TASK: When you retype the records that follow, keep each word as it is and drop any pictures.

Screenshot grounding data
+===+

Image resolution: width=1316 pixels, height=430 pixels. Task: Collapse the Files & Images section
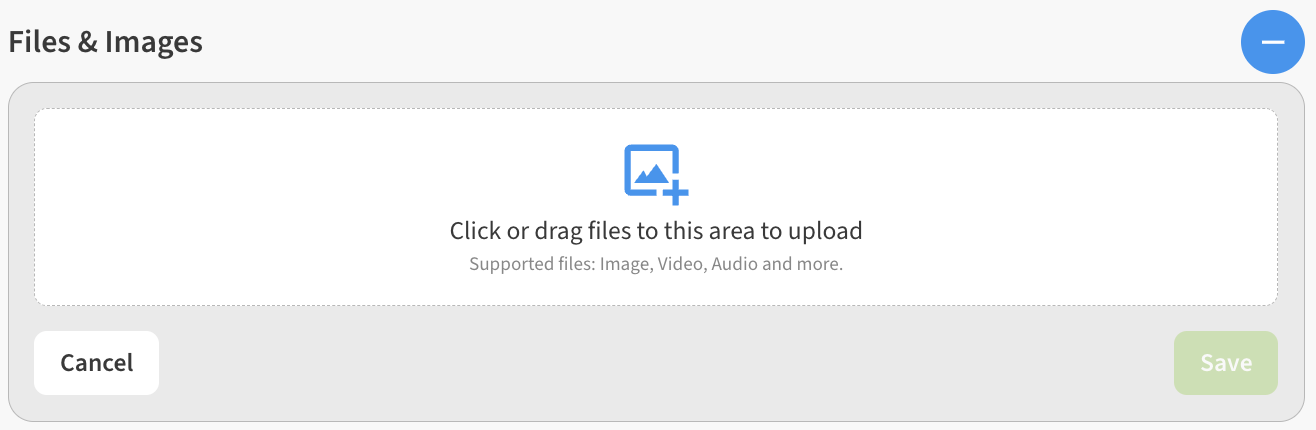click(1272, 42)
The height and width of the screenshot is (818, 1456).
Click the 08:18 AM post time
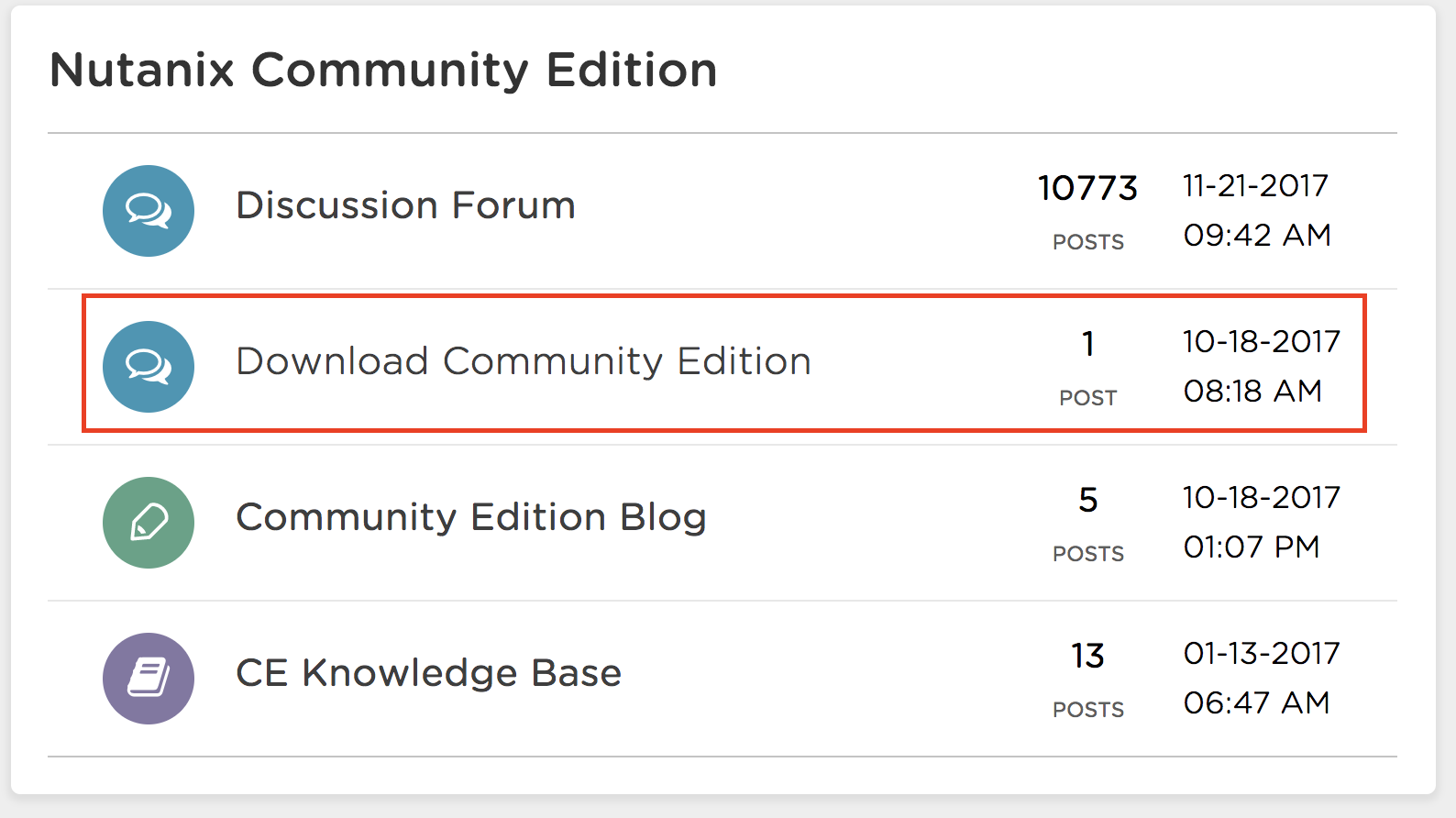[x=1252, y=391]

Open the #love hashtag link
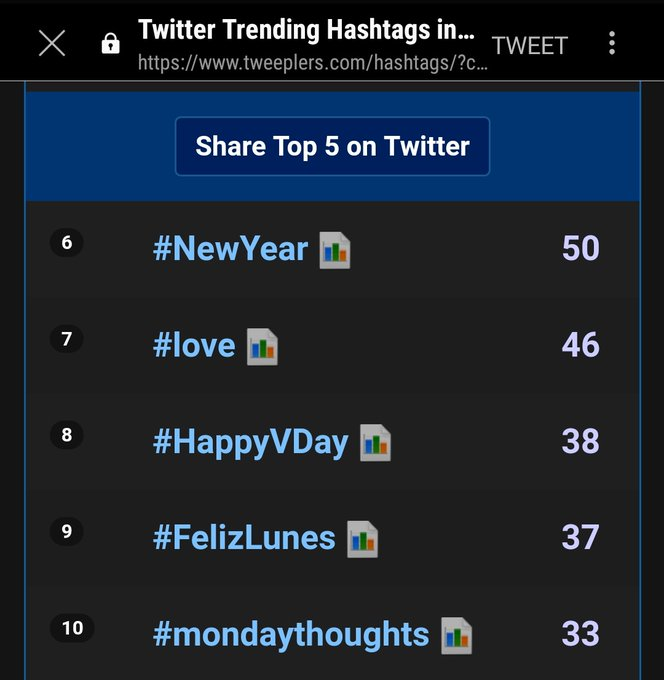194,345
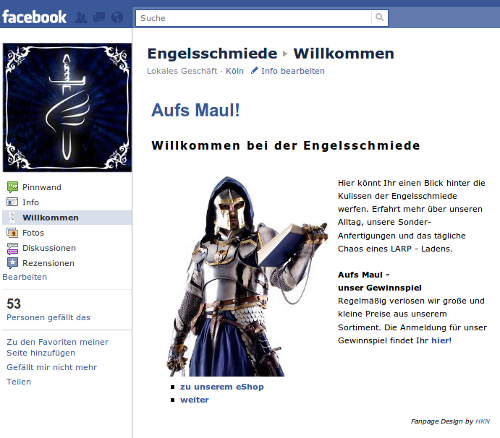Click the Rezensionen star icon
Screen dimensions: 500x438
[x=12, y=263]
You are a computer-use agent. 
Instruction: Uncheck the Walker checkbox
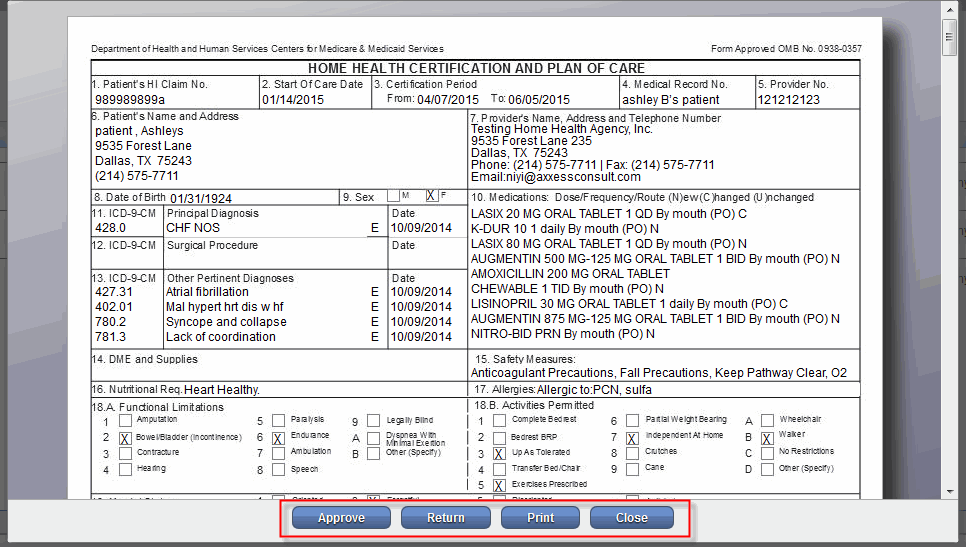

+===+

RESPONSE TO THIS EXERCISE:
Image resolution: width=1316 pixels, height=430 pixels. Task: Collapse the Files & Images section
click(1272, 42)
The height and width of the screenshot is (818, 1456).
Click the 08:18 AM post time
[x=1252, y=391]

Open the #love hashtag link
194,345
Click the Rezensionen star icon
Screen dimensions: 500x438
[x=12, y=263]
You are a computer-use agent. 
Instruction: Uncheck the Walker checkbox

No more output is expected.